- [AIM OF THE TASK]
Would you please retype, exactly, the lines of the listing below between the line with "Click the null symbol in Not Interested row" and the line with "Task: Click the sealed lead number 13327112", inclusive?

- [SUPPLIED MATERIAL]
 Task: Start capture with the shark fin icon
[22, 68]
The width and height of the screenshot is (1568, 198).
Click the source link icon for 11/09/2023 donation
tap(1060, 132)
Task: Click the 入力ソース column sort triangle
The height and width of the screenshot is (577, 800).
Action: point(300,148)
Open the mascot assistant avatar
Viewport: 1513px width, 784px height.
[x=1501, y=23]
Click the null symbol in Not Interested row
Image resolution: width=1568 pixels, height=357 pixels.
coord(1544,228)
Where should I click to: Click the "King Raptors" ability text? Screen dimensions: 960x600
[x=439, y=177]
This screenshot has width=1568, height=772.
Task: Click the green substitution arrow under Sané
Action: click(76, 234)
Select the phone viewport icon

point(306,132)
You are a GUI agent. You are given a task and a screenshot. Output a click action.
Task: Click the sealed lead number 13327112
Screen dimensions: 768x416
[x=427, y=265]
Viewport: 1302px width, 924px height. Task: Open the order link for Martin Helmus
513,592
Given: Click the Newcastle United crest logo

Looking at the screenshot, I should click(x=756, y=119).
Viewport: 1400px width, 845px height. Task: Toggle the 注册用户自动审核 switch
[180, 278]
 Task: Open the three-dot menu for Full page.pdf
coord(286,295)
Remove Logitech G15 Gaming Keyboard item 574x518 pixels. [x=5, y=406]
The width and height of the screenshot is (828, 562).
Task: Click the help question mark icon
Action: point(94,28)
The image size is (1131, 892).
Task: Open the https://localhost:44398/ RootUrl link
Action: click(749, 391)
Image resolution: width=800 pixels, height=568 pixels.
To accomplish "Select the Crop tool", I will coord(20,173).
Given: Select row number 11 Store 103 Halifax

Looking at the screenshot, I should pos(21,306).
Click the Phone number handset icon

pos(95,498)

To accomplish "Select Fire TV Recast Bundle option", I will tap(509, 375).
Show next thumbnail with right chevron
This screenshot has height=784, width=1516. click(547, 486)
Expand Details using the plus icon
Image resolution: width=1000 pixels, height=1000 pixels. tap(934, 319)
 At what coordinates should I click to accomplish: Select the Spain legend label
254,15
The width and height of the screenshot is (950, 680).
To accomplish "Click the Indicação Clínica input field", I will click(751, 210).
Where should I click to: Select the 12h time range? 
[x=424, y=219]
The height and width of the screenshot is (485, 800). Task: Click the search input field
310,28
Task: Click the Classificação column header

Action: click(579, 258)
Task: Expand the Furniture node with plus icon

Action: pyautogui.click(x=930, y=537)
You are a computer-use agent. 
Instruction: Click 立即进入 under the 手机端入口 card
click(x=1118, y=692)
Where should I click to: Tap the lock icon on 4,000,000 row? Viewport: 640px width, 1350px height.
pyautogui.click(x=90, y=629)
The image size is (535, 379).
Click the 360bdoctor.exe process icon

- [ANSWER FOR THE TASK]
Click the null symbol in Not Interested row
Image resolution: width=1568 pixels, height=357 pixels.
coord(1544,228)
Where should I click to: Click the "King Raptors" ability text? Screen dimensions: 960x600
[x=439, y=177]
This screenshot has width=1568, height=772.
Task: Click the green substitution arrow under Sané
Action: click(76, 234)
Select the phone viewport icon

point(306,132)
You are a GUI agent. You are given a task and a screenshot. Output a click action.
Task: Click the sealed lead number 13327112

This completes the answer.